For four-plus years, Miami-based artist Chire Regans has commemorated lives lost to gun violence, telling the stories and carefully rendering portraits of victims. Her largest project, a public memorial titled Say Their Names, spans one city block and is on view at Bakehouse Art Complex. Days before its completion, Oolite Arts awarded Regans its first Social Justice Prize.
Cathy Leff: When did art become your tool of social change?
Chire Regans: I studied medical illustration. On February 27, 2016, six-year-old King Carter of Northwest Miami was killed by a stray bullet. His father posted a live video on Facebook, expressing his pain and loss. It’s uncommon in our culture for a Black man to display emotion publicly. This really struck me. It was all over the media. I thought about my son, then six. I felt helpless, hopeless and questioned, ‘What do I do? What do I do?’ The response came to me, ‘Do what you do best.’ I’m best at drawing and expressing myself visually. I decided to tell this baby’s story. I posted it and similar stories online. It was around the same time Trayvon Martin and Mike Brown were killed. Social media was effective in galvanizing people.
CL: Tell us about your portraits.
CR: My drawings are 9-by-12 inches, on black paper.

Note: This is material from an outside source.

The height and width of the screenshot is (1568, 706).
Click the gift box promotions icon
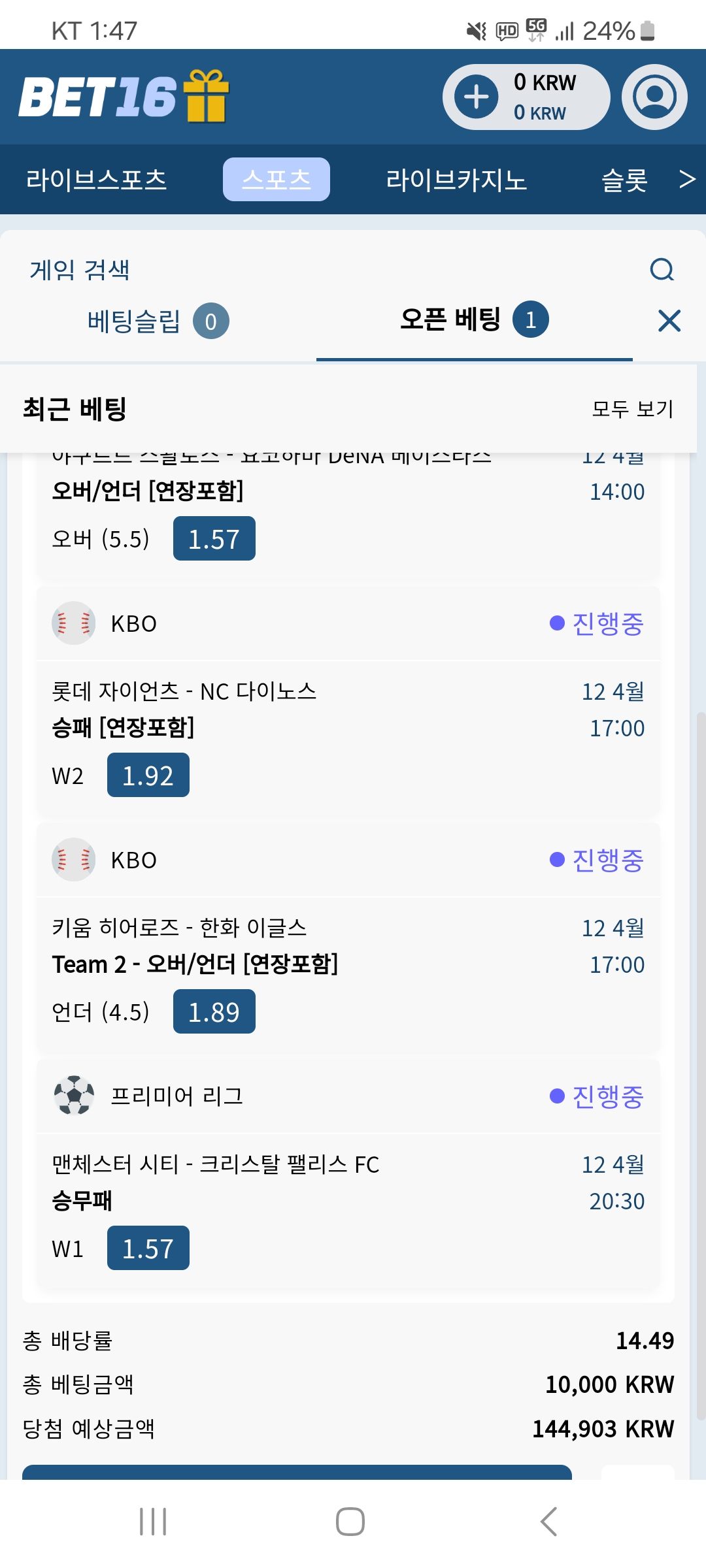pos(206,96)
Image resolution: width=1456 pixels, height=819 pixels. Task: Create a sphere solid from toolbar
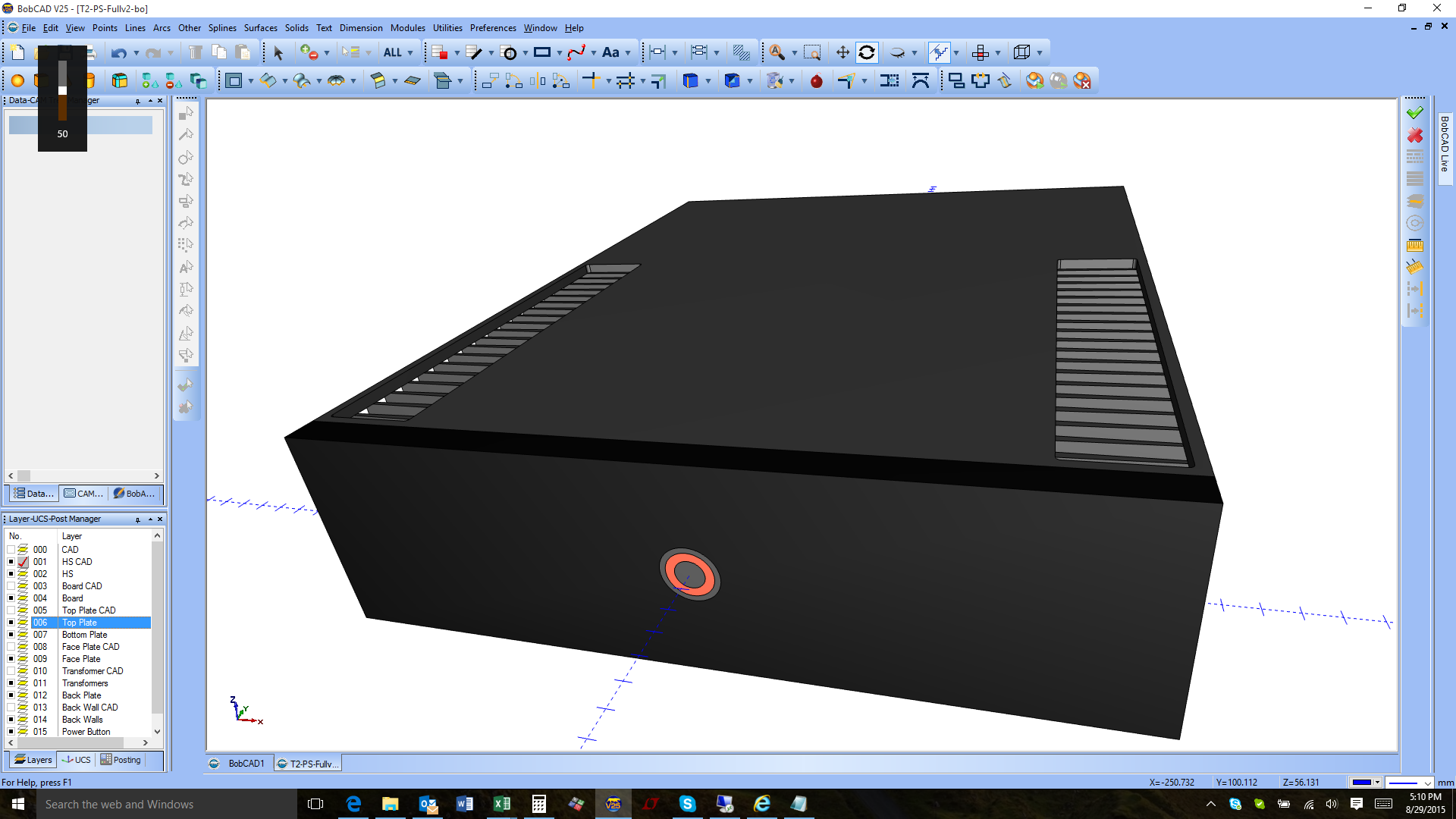[x=17, y=81]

I mostly use white pencil; sometimes, white charcoal pencil. I initially intended to put the work online. I’ve completed over 200 portraits. I’ve donated some to the families. I do commissioned portraits, but I cannot sell this particular body of work. My subjects always guide my hand. I speak their names aloud and bring them into the work.

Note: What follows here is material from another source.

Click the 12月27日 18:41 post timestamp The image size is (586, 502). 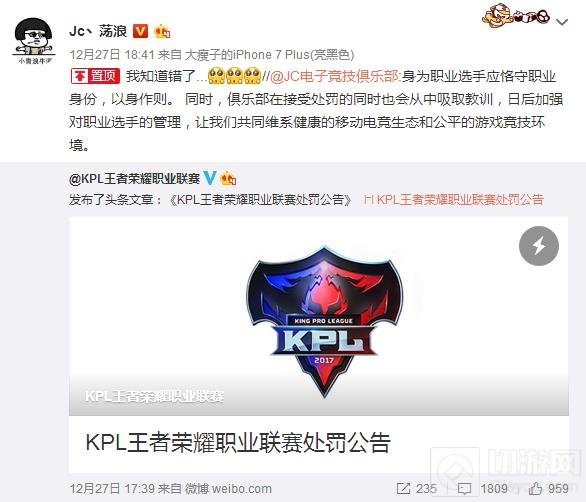click(112, 55)
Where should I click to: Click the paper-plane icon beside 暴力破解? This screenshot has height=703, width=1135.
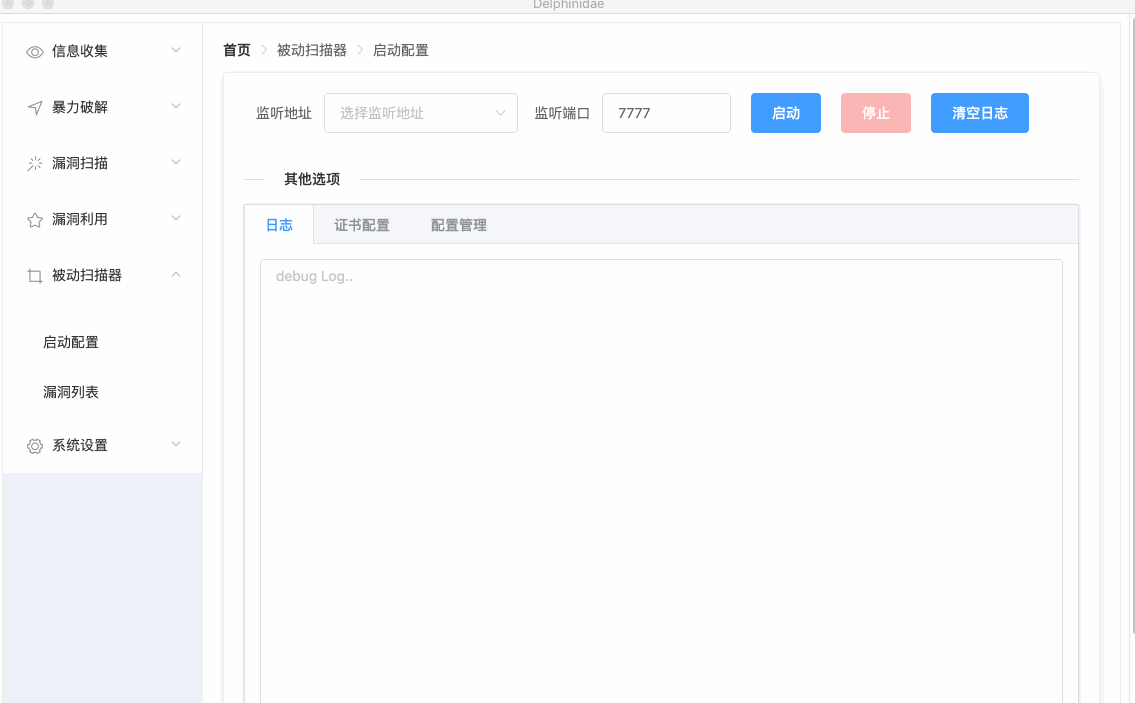pyautogui.click(x=35, y=108)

CL: Where are you emotionally in the context of recent events?
CR: I go through repeated cycles—anger, rage, helplessness, hopelessness, and focus. The portraits allow me to vent. I can’t allow my emotions to paralyze me. I’m always thinking about what more I can do.

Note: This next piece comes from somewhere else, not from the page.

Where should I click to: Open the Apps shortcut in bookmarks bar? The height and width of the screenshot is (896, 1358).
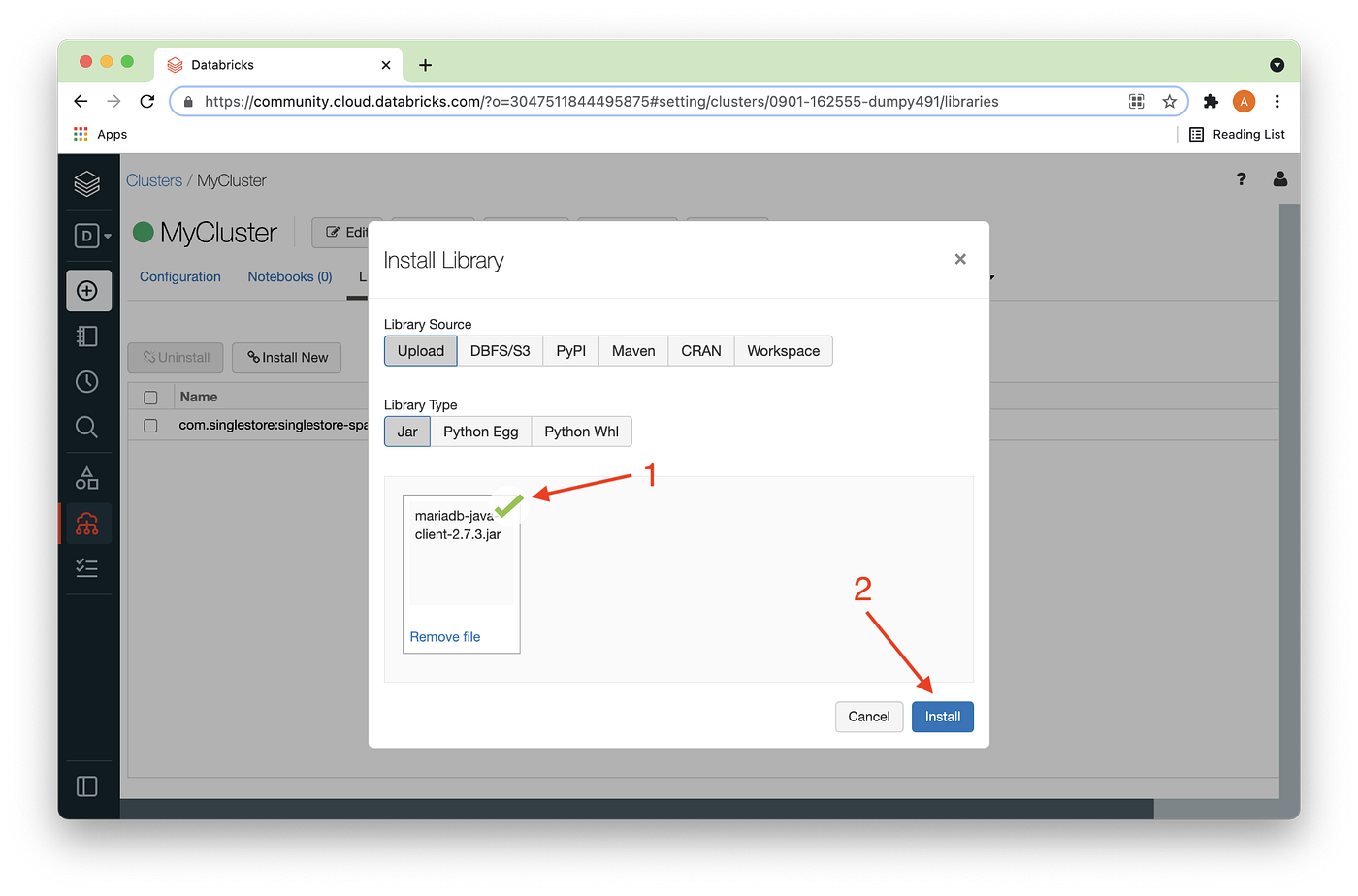pos(99,134)
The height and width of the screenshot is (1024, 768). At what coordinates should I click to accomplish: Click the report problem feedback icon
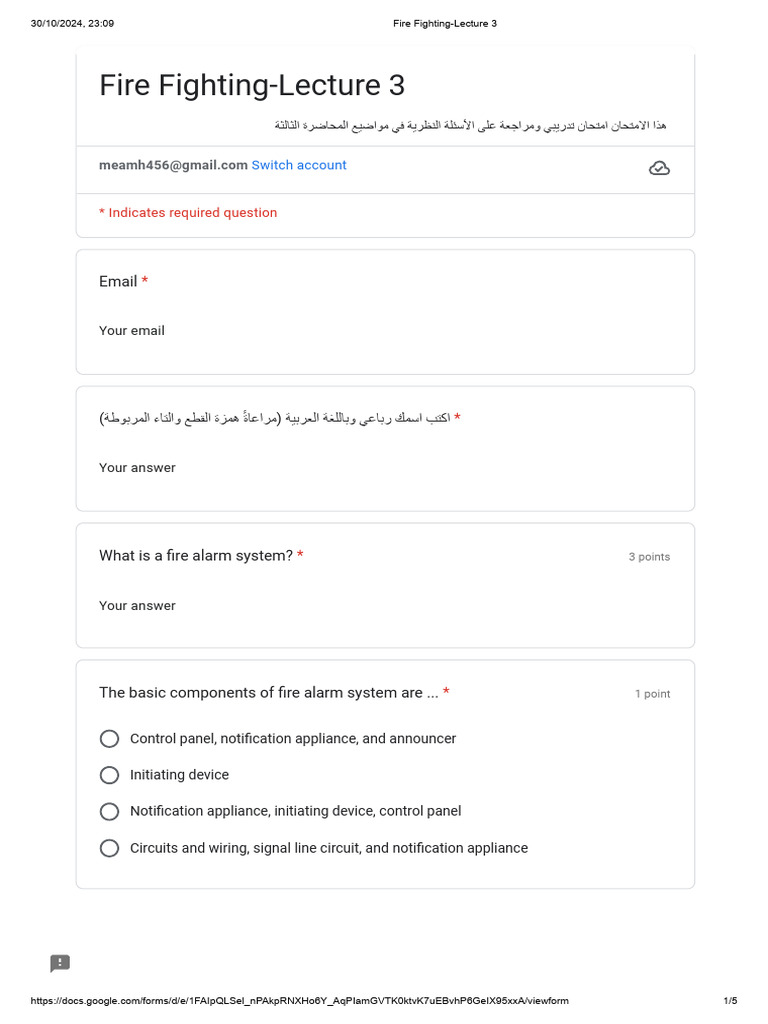[x=60, y=963]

CL: What has been the impact of your work?
CR: It’s on the families. Parents cannot deal with their grief. Seeing their child’s portrait and story allows them to advocate for and speak aloud about their child.
CL: Did you have any direct experience with gun violence?
CR: I lost my closest high school friend, James Reid, III. It had a tremendous impact on me. I’m consoled because he was responsible for so many close friendships I enjoy today. I am not a spectator. I talk about and equally share my loss.
CL: What was the genesis of Say Their Names?
CR: I applied for and received, pre-pandemic, an artist-in-residency fellowship with the Community Justice Project (CJP). I’m housed at Bakehouse Art Complex. Initially, I thought about community activations. COVID-19 changed that. It gave me time to think about how my work could evolve. The memorial just came to me. I wanted to raise awareness of gun violence and bring together CJP’s lawyers, artists and victims of gun violence to understand how to navigate the criminal justice system to become better advocates.
CL: What is different about the mural from other projects?
CR: I am physically creating art in the public realm, simultaneously in dialog with the community, rather than making art for public exhibition and then dialog. The process, scale and duration are distinct. People drive by and return to see progress. Others stop, recognize a name, look for a name or want to offer a name to commemorate. People take photos. They tell me their stories. We share an important moment. I tell them, “This space is for you!”
Life is taken so quickly by gun violence. This project, which has taken months, extends the life of each victim. It acknowledges the importance of labor. Participants think about each person, their life and how they meant something to someone. I’m asked where the victims come from: Ninety percent, South Florida. It’s important for me to honor the lives lost here.
CL: Congratulations on receiving the first Social Justice Prize from Oolite Arts, a $25,000 unrestricted award.
CR: It’s unbelievable! I sometimes feel the need to step back from this work. It’s taken an emotional toll. This prize reminds me I am doing exactly what I am supposed to do.
CL: What’s next?
CL: I’m working on a living memorial of this body of work. I also now want to engage with people who can really change things. I’d like to see a large-scale gun violence memorial in Washington, DC, visualizing the impact of our laws or those we failed to pass and showing losses in real time. Artists always have created memorials. Washington is an important location. Gun violence is a war. We need to confront and memorialize lives lost to this battle.